-- The request --
Could you write out every line of the listing below word for word, leaving out the pictures?

-- Data supplied --
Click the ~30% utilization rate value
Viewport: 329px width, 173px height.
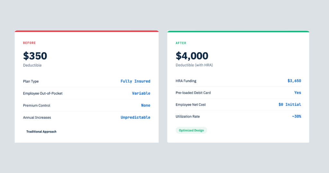tap(297, 116)
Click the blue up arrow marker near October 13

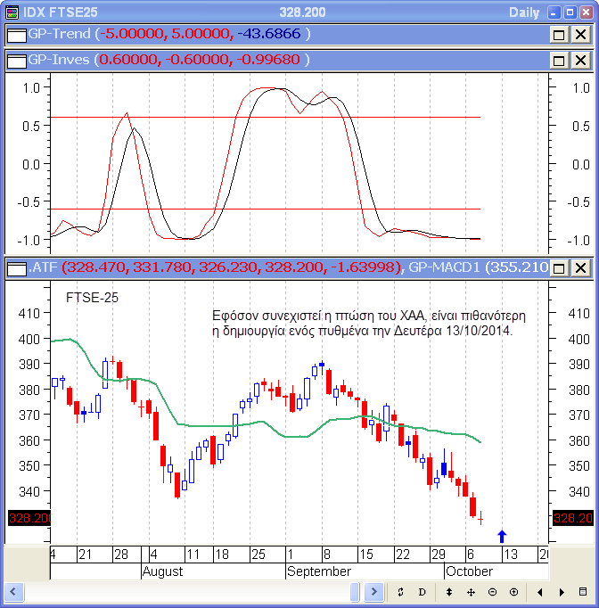tap(502, 536)
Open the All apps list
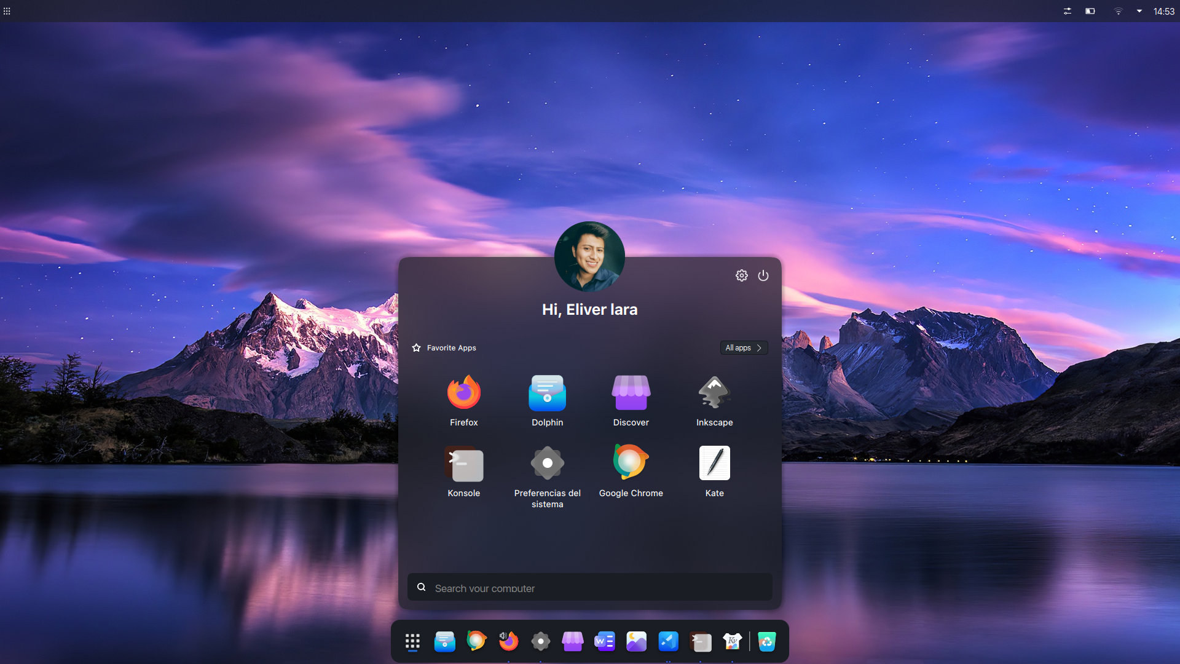 [x=744, y=348]
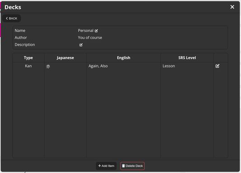Viewport: 241px width, 173px height.
Task: Close the Decks dialog with the X
Action: (x=232, y=7)
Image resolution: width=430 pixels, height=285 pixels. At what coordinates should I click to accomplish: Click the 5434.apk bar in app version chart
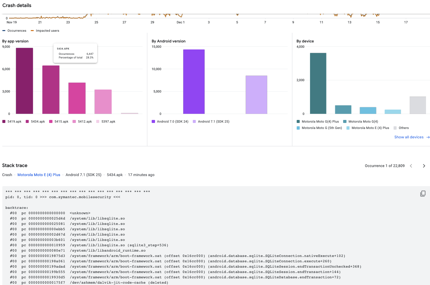tap(51, 90)
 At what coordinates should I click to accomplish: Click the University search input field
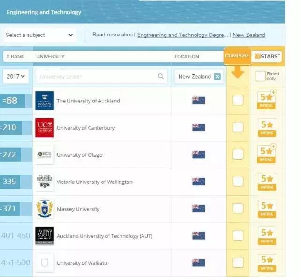98,77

-- Solution to the problem --
Click the ~30% utilization rate value
Viewport: 329px width, 173px height.
tap(297, 116)
Click the blue up arrow marker near October 13

tap(502, 536)
Open the All apps list
 [x=744, y=348]
Viewport: 241px width, 173px height.
Task: Close the Decks dialog with the X
Action: (x=232, y=7)
Image resolution: width=430 pixels, height=285 pixels. At what coordinates should I click to accomplish: Click the 5434.apk bar in app version chart
tap(51, 90)
 At what coordinates should I click to accomplish: Click the University search input field
98,77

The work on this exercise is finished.